With a new home on the PS Vita and an incredibly tight focus on gameplay above all else, Celceta trims the fat and comes off better for it.
Memories of Celceta doesn't concern itself too much with story. JRPGs have developed a nasty habit of overemphasizing clichéd tales much to the annoyance of their tired players. We've all become jaded towards the amnesia stricken hero; indeed, use of this story hook is now considered a cardinal sin in game development. So I was shocked to find within minutes of booting up Memories of Celceta for the first time that our hero Adol Christin suffers from crippling memory loss. I suppose the name of the game should have given it away.
Regardless, Adol's solitary friend seems to come to grips with the situation fairly quickly, and instead of agonizing over such an unfortunate turn of events, the two quickly disregard the memory deficit so that they continue questing together. It's a refreshing change to see a JRPG sidestep such melodrama in favour of what the player wants to get down to anyway - battles and loot. Pretty soon the two are given their main goal of mapping the entire forest of Celceta - and recovering some of Adol's memories in the process. When you reach shining blue orbs deep within the forest Adol gets a little piece of his past back - as well as regaining special moves or stat increases in the process - and using the amnesia to dole out exposition as well as strengthening the character gives us more of a reason to care about fixing Adol's addled brain.
There are a couple of extended scenes throughout the game but most have the sense to be succinct, getting out of the way quickly so that the player can get back to playing. There are a couple that do outstay their welcome, especially with a couple of early villages and the introduction of other party members, but they are few and far between. The story is otherwise serviceable but fittingly unmemorable.

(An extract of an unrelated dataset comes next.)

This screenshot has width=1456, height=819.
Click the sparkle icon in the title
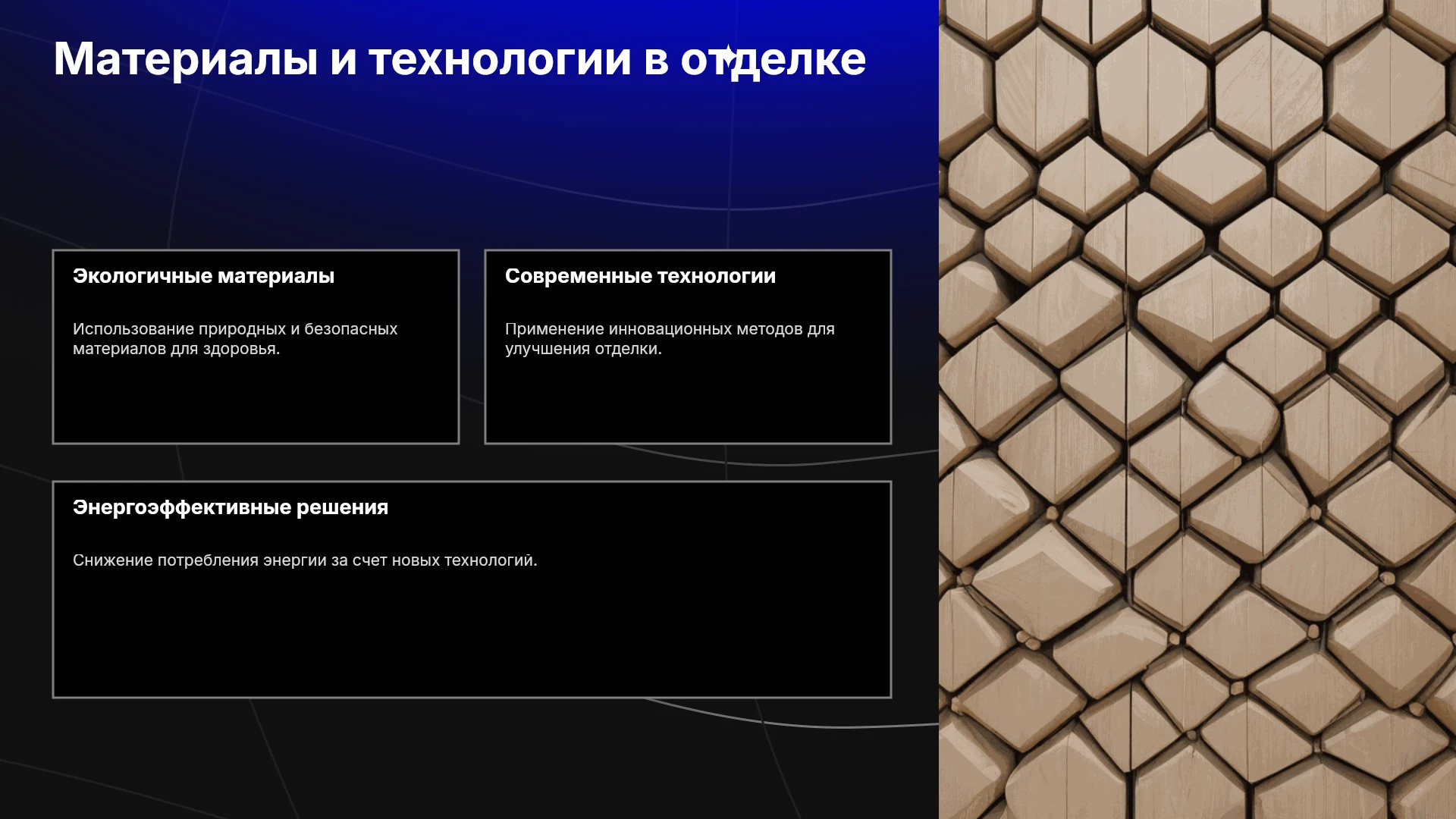(728, 55)
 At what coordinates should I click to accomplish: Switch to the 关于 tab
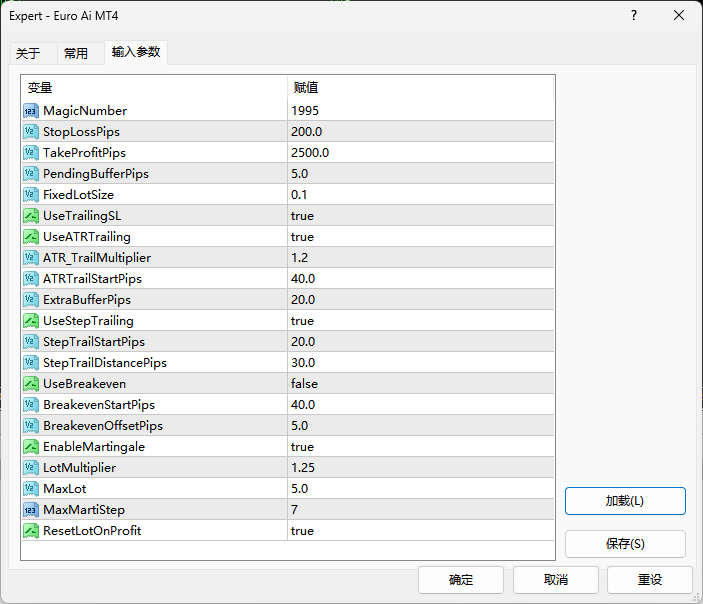(28, 54)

This isn't the reason we're in Celceta.
What really pushes you through this twenty five hour experience is the excellent gameplay that serves as Ys' core. It's an action RPG in the same vein as the Tales' series, only much faster. As you and your party explore the forest you'll come face to face with a huge cast of creatures to hunt down, with each felled beastie adding to your experience points and gold. By the time I was halfway through the title some of these battles lasted mere seconds as a couple of well timed special moves devastated my opposition, whilst boss battles were satisfyingly drawn out and exciting. Many of your foes can be dispatched by a quick mash on the attack button, but others require a little more consideration as to their strengths and weaknesses.
Characters can be changed on the fly, with only a button press separating you from the carapace-cracking fists of Duran or the long-ranged poison attacks of Karna. Whilst the AI will act sensibly in all battles, sometimes you have to take control to dole out the maximum amount of damage. The instantaneous nature of switching characters adds to the sheer speed of which the game is played, and means you'll always have an answer to any situation. It's a great system that kept me interested throughout, learning new skills and trying new party members long into my playthrough.

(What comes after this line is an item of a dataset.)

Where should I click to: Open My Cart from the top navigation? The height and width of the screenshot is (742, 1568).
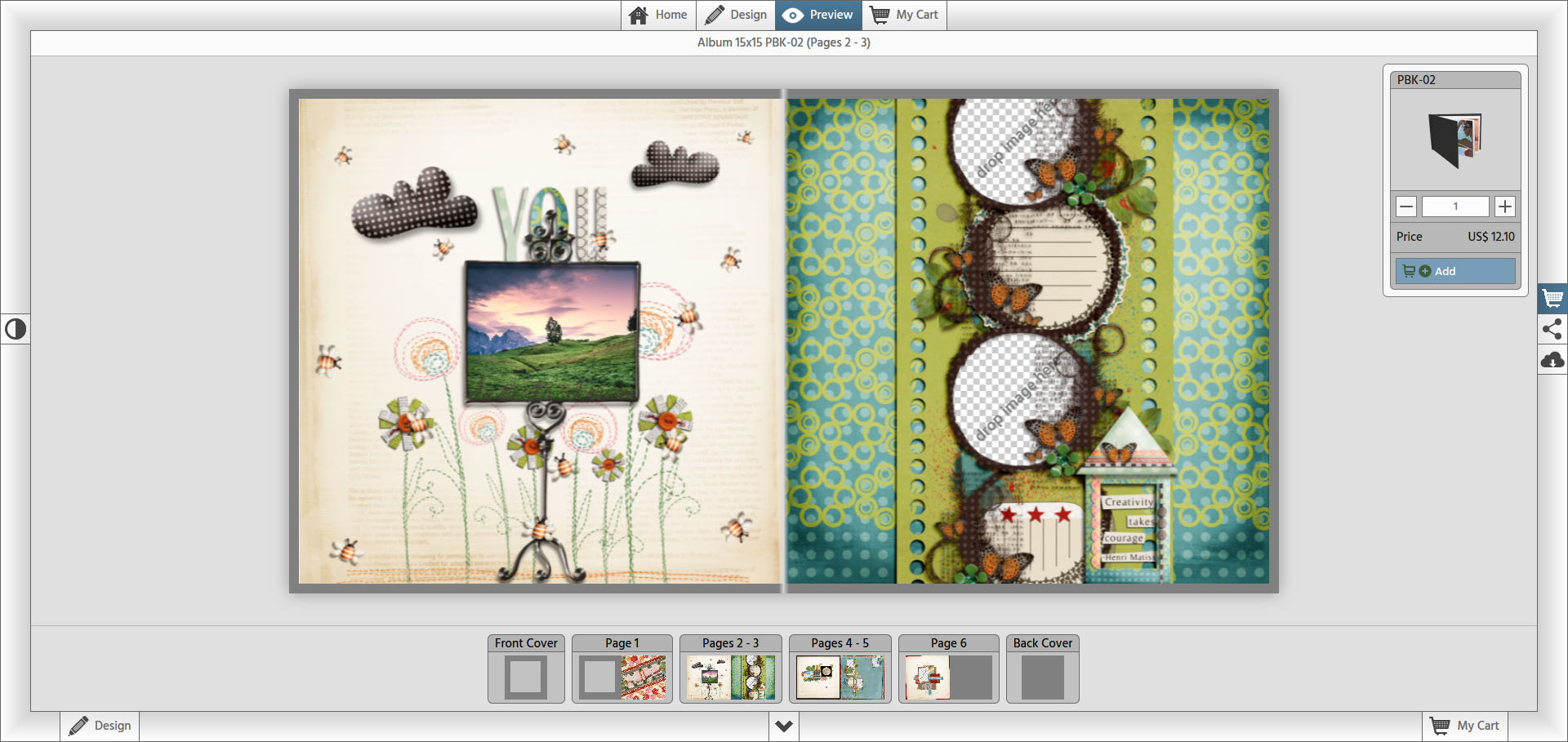pos(904,15)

In fact, a lot of Memories of Celceta is as streamlined as its party system. Equipment, maps and system settings are all a touch away using the excellent menu systems and nothing feels bloated or unnecessary. Whenever I found myself thinking something should be easier to access, I usually discovered there was already a solution. Key items have their own dedicated icon that activates them, puzzles are effortlessly efficient and even switching out a characters skills takes a few seconds. Developers take note - this is the power of a HUD done right and a touchscreen utilized correctly.
The main hook for me was watching the percentage of the uncovered map tick upwards, unlocking rewards every so often as it climbs towards the illusive 100%. With the plethora of materials to harvest out in the forest and the massive amounts of gold you'll accrue you can buy fancier weapons and forge even better versions of them. The system is simple enough and its explained through brief tutorials that don't treat you like an idiot. It's an addictive set up and one I found hugely motivating as I worked towards that new weapon or piece of armour with a massive stat increase.